RECORDS PROVIDED -
################

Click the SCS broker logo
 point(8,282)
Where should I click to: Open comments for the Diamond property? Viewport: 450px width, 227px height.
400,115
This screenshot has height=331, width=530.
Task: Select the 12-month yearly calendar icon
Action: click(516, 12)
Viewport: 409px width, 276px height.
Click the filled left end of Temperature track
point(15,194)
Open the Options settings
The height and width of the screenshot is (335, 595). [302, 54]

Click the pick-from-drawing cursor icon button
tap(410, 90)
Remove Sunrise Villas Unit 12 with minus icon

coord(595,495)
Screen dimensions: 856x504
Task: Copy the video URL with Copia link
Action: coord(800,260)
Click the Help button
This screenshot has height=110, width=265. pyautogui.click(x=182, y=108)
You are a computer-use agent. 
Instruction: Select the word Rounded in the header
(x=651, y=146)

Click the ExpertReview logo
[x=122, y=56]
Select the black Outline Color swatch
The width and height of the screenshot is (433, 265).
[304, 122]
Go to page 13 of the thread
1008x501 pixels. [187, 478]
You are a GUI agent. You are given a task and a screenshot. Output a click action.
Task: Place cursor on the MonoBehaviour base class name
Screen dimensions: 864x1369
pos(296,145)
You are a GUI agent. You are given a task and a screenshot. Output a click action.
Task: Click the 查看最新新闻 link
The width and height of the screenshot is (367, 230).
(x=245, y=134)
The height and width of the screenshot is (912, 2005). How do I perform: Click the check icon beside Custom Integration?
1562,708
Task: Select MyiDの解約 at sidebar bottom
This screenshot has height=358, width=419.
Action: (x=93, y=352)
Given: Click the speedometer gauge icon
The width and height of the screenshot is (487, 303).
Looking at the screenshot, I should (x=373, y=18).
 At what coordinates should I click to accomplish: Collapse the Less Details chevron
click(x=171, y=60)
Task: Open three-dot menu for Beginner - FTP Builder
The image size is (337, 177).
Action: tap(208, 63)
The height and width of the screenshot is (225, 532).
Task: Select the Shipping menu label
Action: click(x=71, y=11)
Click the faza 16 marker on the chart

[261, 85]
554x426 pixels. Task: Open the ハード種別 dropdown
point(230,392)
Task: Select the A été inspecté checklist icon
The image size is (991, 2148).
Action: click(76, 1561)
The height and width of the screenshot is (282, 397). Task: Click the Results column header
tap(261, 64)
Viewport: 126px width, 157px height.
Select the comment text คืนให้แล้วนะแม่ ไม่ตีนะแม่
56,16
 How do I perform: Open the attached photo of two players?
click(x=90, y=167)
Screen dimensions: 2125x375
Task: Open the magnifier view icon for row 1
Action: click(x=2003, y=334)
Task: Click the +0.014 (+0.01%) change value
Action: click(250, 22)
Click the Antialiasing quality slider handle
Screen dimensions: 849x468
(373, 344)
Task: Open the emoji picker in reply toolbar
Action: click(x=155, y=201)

################

WORK REQUEST -
Quote, without any change, each line from the one that contains "At what coordinates" through the end of the material.

SOLUTION TO THIS PROBLEM -
 At what coordinates should I click to accomplish: Collapse the Less Details chevron
click(x=171, y=60)
Task: Open three-dot menu for Beginner - FTP Builder
The image size is (337, 177).
Action: tap(208, 63)
The height and width of the screenshot is (225, 532).
Task: Select the Shipping menu label
Action: click(x=71, y=11)
Click the faza 16 marker on the chart

[261, 85]
554x426 pixels. Task: Open the ハード種別 dropdown
point(230,392)
Task: Select the A été inspecté checklist icon
The image size is (991, 2148).
Action: click(76, 1561)
The height and width of the screenshot is (282, 397). Task: Click the Results column header
tap(261, 64)
Viewport: 126px width, 157px height.
Select the comment text คืนให้แล้วนะแม่ ไม่ตีนะแม่
56,16
 How do I perform: Open the attached photo of two players?
click(x=90, y=167)
Screen dimensions: 2125x375
Task: Open the magnifier view icon for row 1
Action: click(x=2003, y=334)
Task: Click the +0.014 (+0.01%) change value
Action: click(250, 22)
Click the Antialiasing quality slider handle
Screen dimensions: 849x468
(373, 344)
Task: Open the emoji picker in reply toolbar
Action: click(x=155, y=201)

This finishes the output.